◆ **RECORDS FOR THIS EXERCISE**:

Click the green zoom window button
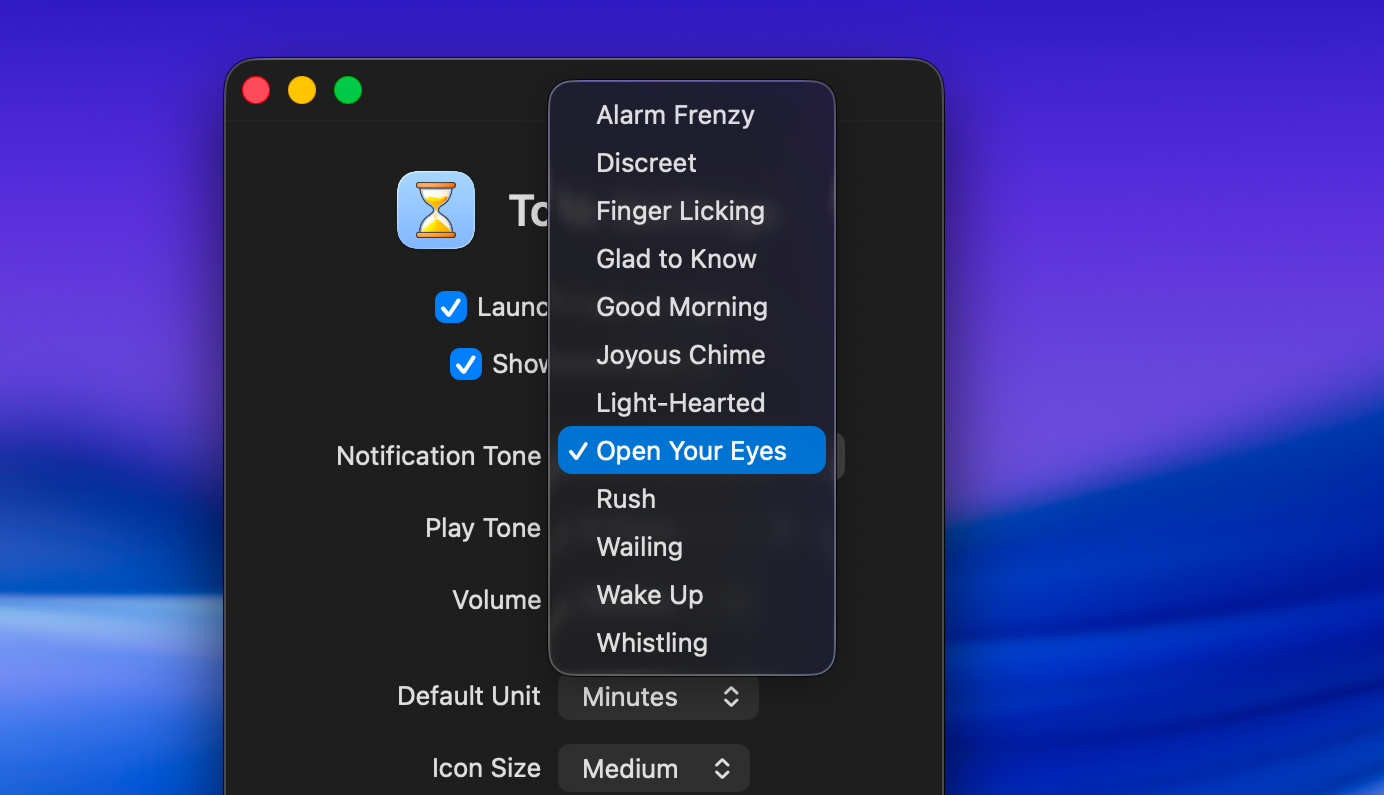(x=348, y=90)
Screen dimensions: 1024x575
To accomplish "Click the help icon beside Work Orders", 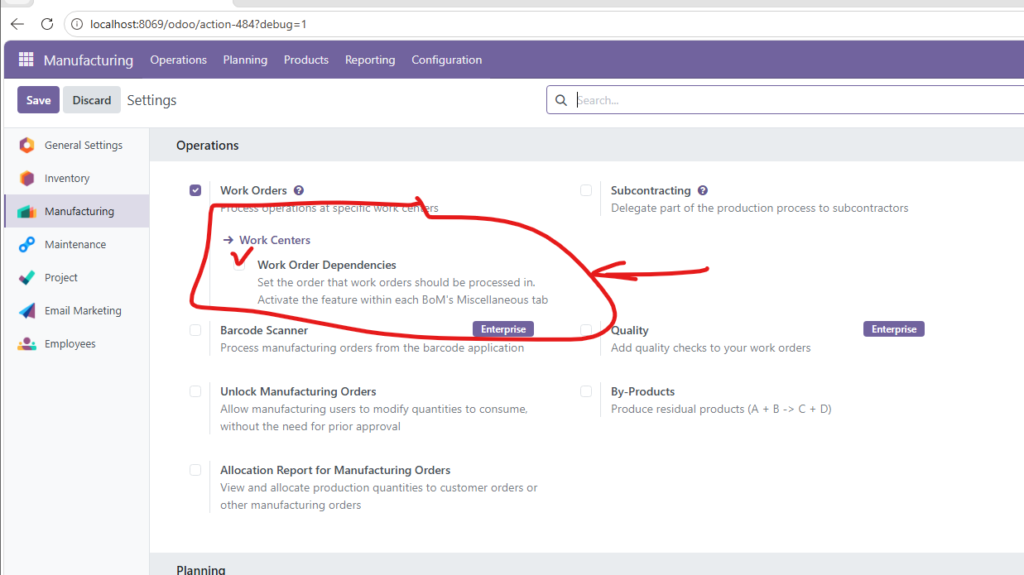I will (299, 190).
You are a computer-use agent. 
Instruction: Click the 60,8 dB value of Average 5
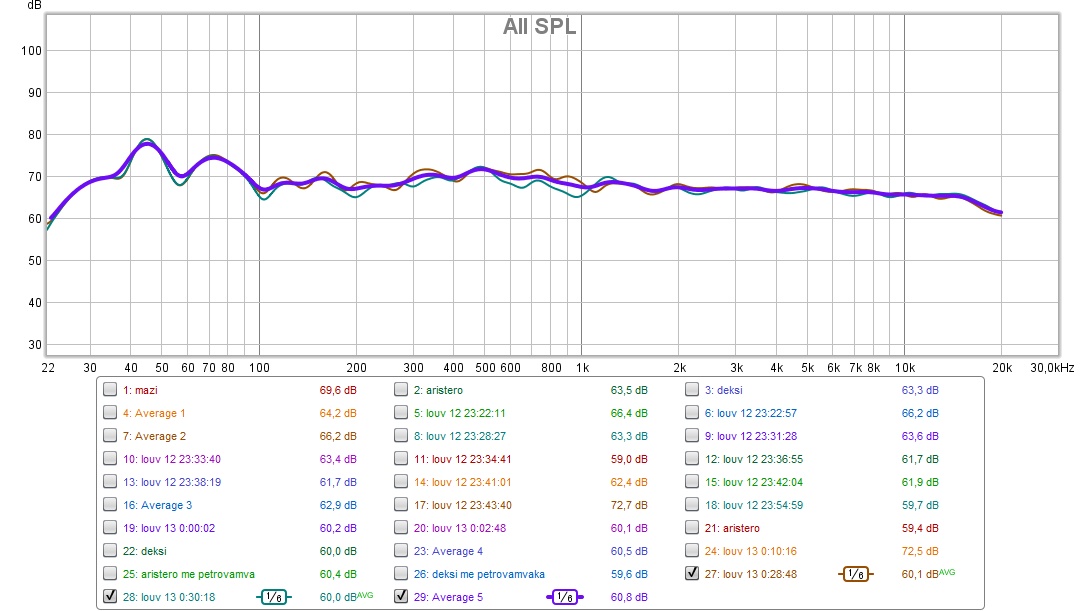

◆ **EXERCISE DESCRIPTION**:
The answer should consist solely of the lines from the one containing "You are a computer-use agent." through the last line of the material, copied exactly, with pictures left out.

◆ **EXERCISE SOLUTION**:
You are a computer-use agent. 
Instruction: Click the 60,8 dB value of Average 5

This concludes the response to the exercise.